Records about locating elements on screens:
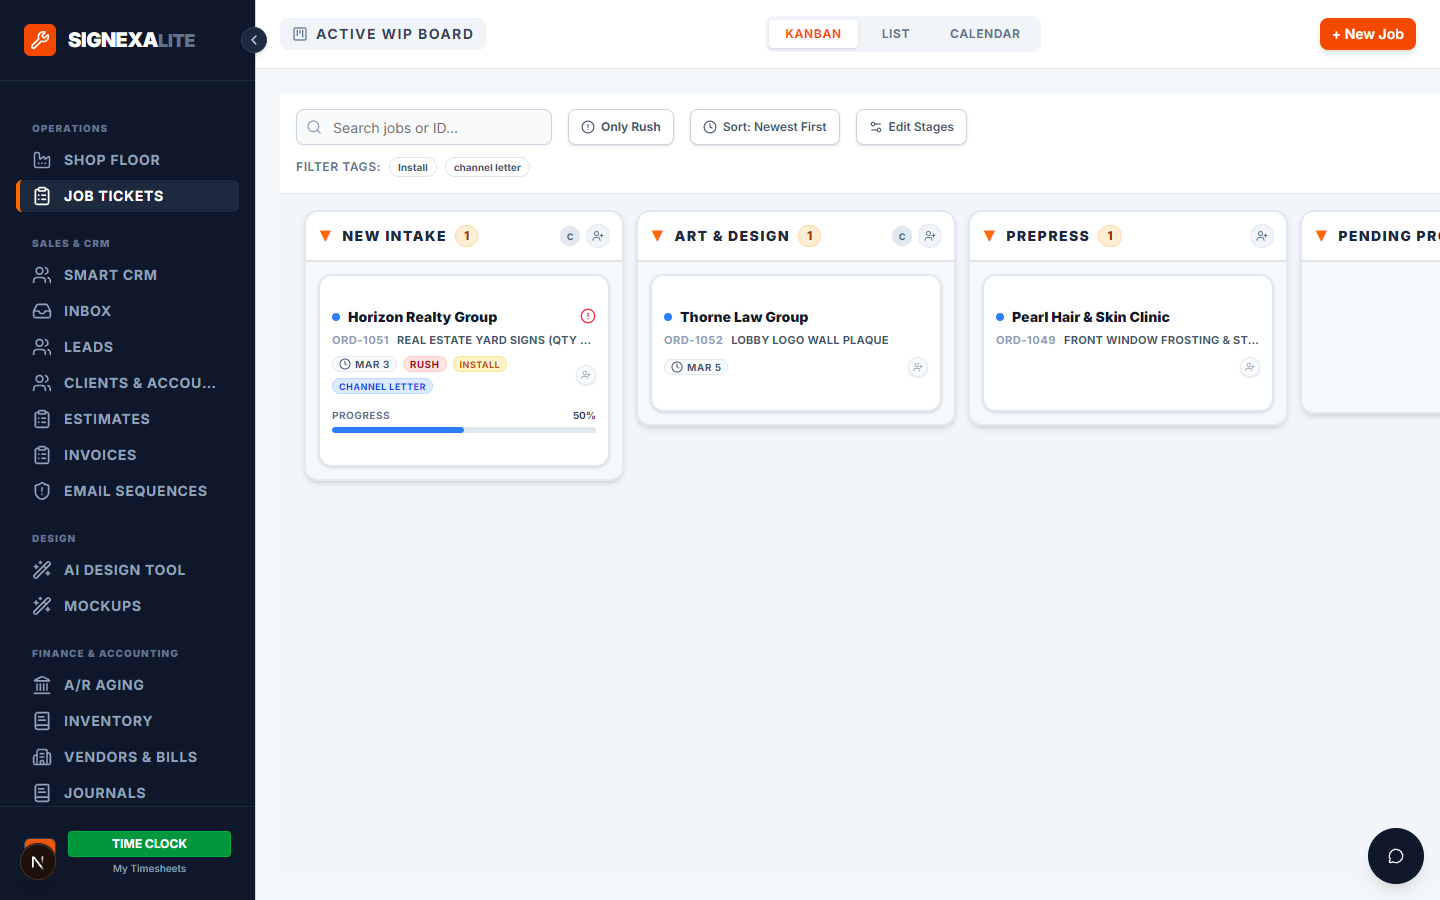Click the 'C' avatar in Art & Design header
1440x900 pixels.
click(x=902, y=236)
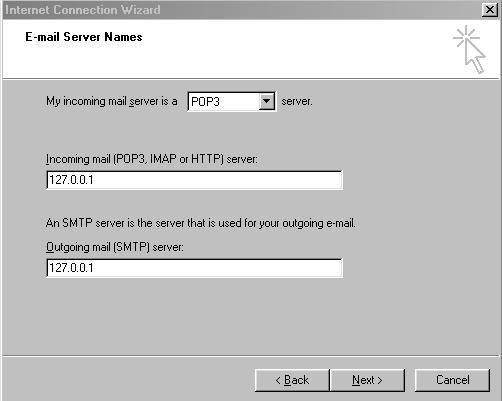
Task: Return to previous page with Back
Action: coord(292,380)
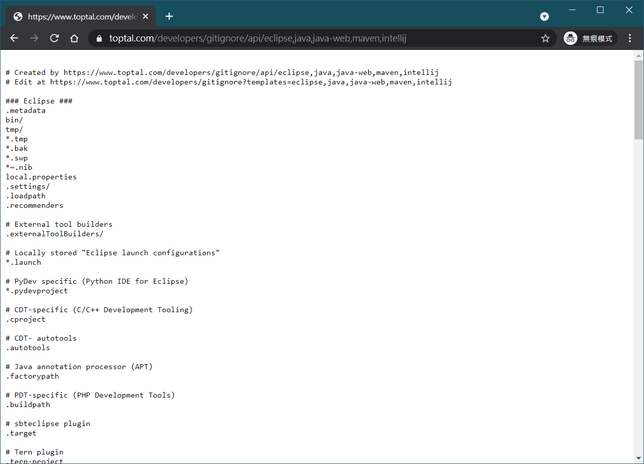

Exercise:
Reproduce every line of the listing above without any changes, but leave out the pictures.

Expected answer:
Click the 'C' avatar in Art & Design header
1440x900 pixels.
click(x=902, y=236)
Task: Return to previous page with Back
Action: coord(292,380)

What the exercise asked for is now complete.